* Extracted entries:
────────────────────────────────────────

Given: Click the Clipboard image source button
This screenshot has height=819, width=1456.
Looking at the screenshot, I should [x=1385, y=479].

────────────────────────────────────────

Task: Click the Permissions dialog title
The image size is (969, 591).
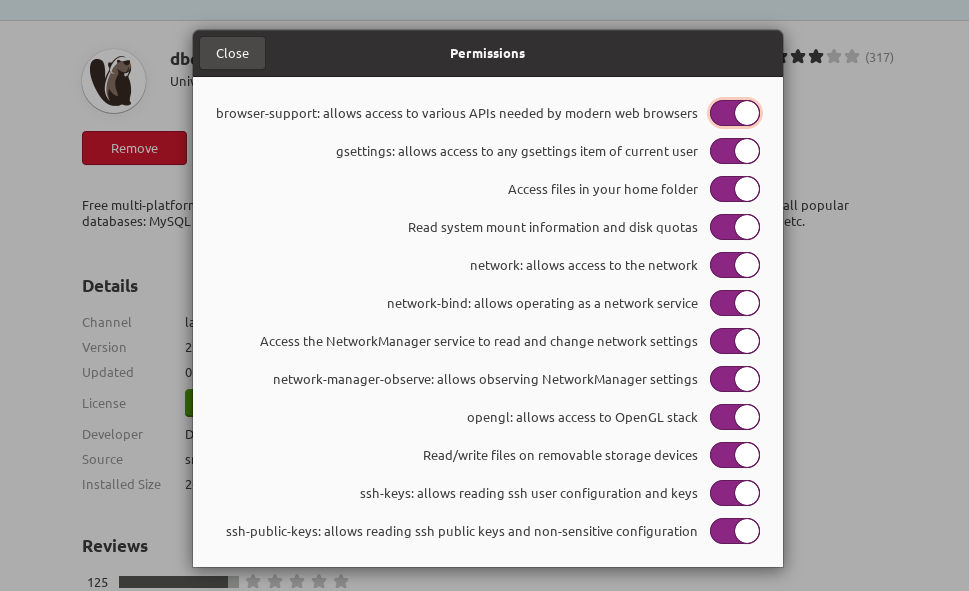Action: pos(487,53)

────────────────────────────────────────

* Required work: In the records above, rewrite the lines between the line holding "Given: Click the" and the line holding "Looking at the", inclusive, as a JSON list of strings with one string per line. Leave out any blank lines.

* Solved problem:
[
  "Given: Click the Clipboard image source button",
  "This screenshot has height=819, width=1456.",
  "Looking at the screenshot, I should [x=1385, y=479]."
]